Ceux-là justifient leur modèle par des concepts abscons sur les nouvelles frontières entre sphère privée et sphère publique, ou par l'ambition de devenir les plus grands médias du monde, mais sans jamais rémunérer de journalistes.

D'autres, au premier rang desquels les GAFAM eux-mêmes, disent : « va pour une régulation », mais le plus tard possible, après une longue négociation nationale, européenne et, pourquoi pas, mondiale. Encore cinq minutes, encore cinq jours, que dis-je, encore cinq ans de chiffre d'affaires définitivement perdus pour la presse et les médias !

Une attitude consiste à courber l'échine devant les bienfaits espérés de la transition digitale et à reporter toute régulation – devant l'efficacité et les anticipations positives, la docilité par l'autocensure.

Bien sûr, Google et Facebook sont devenus indispensables à nos vies : des adolescents aux seniors, personne n'imagine plus un jour sans connexion. Dans les territoires ruraux, il faut apporter la 4G. Pour les enfants, l'interdiction d'internet est plus menaçante que le père Fouettard. Le Wi-Fi est, quant à lui, devenu un produit de première nécessité.

Il est vrai que la révolution digitale nous ouvre un monde de progrès : accès à l'information, à l'éducation, à l'intelligence augmentée, à des mondes inconnus. Le voyage autour de ma chambre de Xavier de Maistre n'est plus seulement intérieur.

Ce monde peut accompagner une revitalisation démocratique bénéficiant à des citoyens mieux formés et mieux informés, puisque la mise en ligne de la presse a permis d'en doubler le lectorat : le Web, c'est Gutenberg et Jules Ferry réunis.

Il peut également être synonyme de renouveau économique : le numérique révolutionne les métiers, réduit les pénibilités, permet le télétravail, invente la mobilité sociale et physique. Il réconcilie le fordisme comme le keynésianisme avec Nicolas Hulot.

Mais, mes chers collègues, nous savons que toute puissance porte en son sein les germes de sa toute-puissance. Il faut donc tenir ferme sur les principes : en démocratie, tout pouvoir doit être équilibré par des contre-pouvoirs.

J'en appelle donc à notre responsabilité individuelle et collective pour ne pas voir que les bienfaits ni détourner le regard devant les dérives. Il faut faire vite : on peut pécher par action, par omission, mais aussi par procrastination.

Or nul n'ignore que la richesse des GAFAM prospère sur des irresponsabilités auxquelles il convient d'opposer un cadre légal et démocratique.

Ils ne vendent pas seulement des produits ou des services : ils vendent aussi nos profils, une activité dont le but est d'optimiser le ciblage publicitaire, mais qui dérive parfois jusqu'aux manipulations électorales de Cambridge Analytica.
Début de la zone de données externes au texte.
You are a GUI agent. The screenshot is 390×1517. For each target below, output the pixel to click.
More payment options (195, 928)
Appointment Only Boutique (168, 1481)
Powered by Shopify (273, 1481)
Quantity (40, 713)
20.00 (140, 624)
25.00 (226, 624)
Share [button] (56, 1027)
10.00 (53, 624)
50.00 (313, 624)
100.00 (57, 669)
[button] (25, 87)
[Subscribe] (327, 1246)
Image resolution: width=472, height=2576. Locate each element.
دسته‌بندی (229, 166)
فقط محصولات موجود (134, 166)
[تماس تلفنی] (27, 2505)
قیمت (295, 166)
Grâce à un jeu de bonneteau entre fiscalités nationales, ils échappent à l'impôt, et nous peinons à les y assujettir, puisque nous allons jusqu'à envisager de négocier avec eux le montant de leur imposition ! Ils ignorent leur responsabilité pénale en matière de diffusion de fausses informations : les robots censurent les grandes oeuvres de l'humanité mais tolèrent ses basses manoeuvres. Ils déstabilisent la presse, dans une forme d'exploitation de l'homme qui écrit par l'homme qui fait tourner les algorithmes.

Mais qui peut se permettre de ne pas consentir à l'impôt, de mépriser l'État de droit, de se moquer de l'équilibre économique de la presse et donc de la liberté d'expression ? Qui peut se permettre d'attenter aux fondements mêmes d'une société démocratique ?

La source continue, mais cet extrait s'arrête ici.